Histórias de Meu Pai
Última atualização: 17/02/2023
Arriscando que dizer isso seja uma obviedade, há em Histórias de Meu Pai uma perpétua estranheza por toda parte. Há estranheza na atuação de Benoît Poelvoorde (Coco antes de Chanell), há algo de estranho na direção de Jean-Pierre Améris (O Homem que Ri, Românticos Anônimos) e, definitivamente algo de estranho no romance em que se baseia este filme, de Sorj Chalandon. Nada disso é efetivamente um problema.
O filme avança valendo-se dessas estranhezas para instigar e cativar o público. A própria sinopse já faz isso. Na trama, André Choulans (Benoît Poelvoorde) é um homem que tem diversas profissões, e é idolatrado por seu filho de 12 anos, especialmente depois de se tornar conselheiro de Charles De Gaulle. Quando acha que foi traído por ele, pede ajuda ao garoto para matar o general.
Perigos da inocência
Essa premissa que soa estranha, enigmática até, esconde temas profundos e dramáticos que não são compreensíveis aos olhos de uma criança, olhar que o filme adota para nos contar esta história.

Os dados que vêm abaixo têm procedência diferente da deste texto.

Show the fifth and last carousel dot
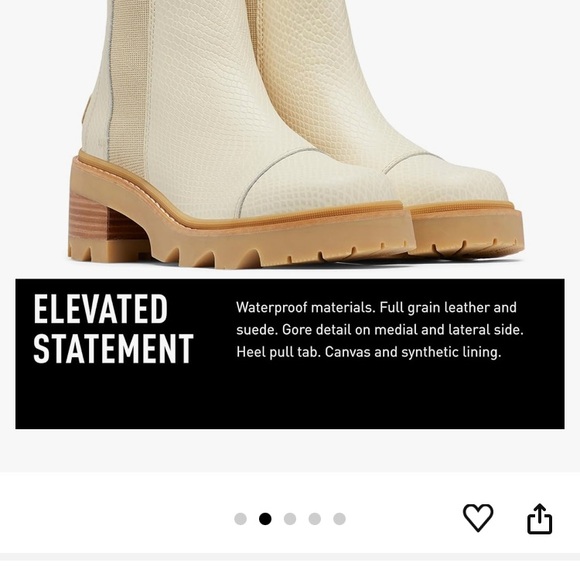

Em outras palavras, a escolha de adaptar apenas a primeira parte do romance autobiográfico de Chalandon, parte esta dedicada com boa dose de ludicidade madura à sua infância, o filme evoca ao mesmo tempo um ar infantil e encantador e uma tensão que nunca esmaece, já que a criança não reconhece os perigos em que se encontrada envolvida. Contudo, esse desafio não seria capaz de ser transposto na tela sem o talento do ator infantil Jules Lefebvre, excelente no papel do pequeno protagonista, Emille.
Ao passo que o filme avança, o que a princípio parece uma brincadeira ao menino vai se tornando cada vez mais perigoso e com consequências mais assustadoras. O tom conspiracionista, xenofóbico e violento do pai vai se evidenciando e se mistura em uma figura de complexidade psicanalítica.
Extremismos
Repleto de comentários sobre a questão extremista contra os franco-argelinos nos anos 60 que varria a França, o filme mostra como o extremismo de André influencia o filho e envolve o seu amigo de classe de família argelina para o olho do furacão.
Tomando o pai como exemplo, Emille mente, engana e trama, até se tornar um eco do pai em sua violência. O filme aí mostra seus contornos de drama, evidenciando o caminho que o menino está trilhando e a possibilidade de sair dele enquanto há tempo. No caso, isso ocorre pela intervenção das autoridades que leva ao desfecho do filme, muitos anos depois, e até a chave de leitura que oferece.
Longe de ser perfeito, mas repleto de oportunidades de reflexão. Histórias de meu pai é uma produção competente e capaz de transmitir suas ideias, mas que logo será esquecida. Isso porque sua estranheza nunca incomoda ou encanta o bastante. Bem como as próprias estranhezas de nosso mundo cotidiano tão comum.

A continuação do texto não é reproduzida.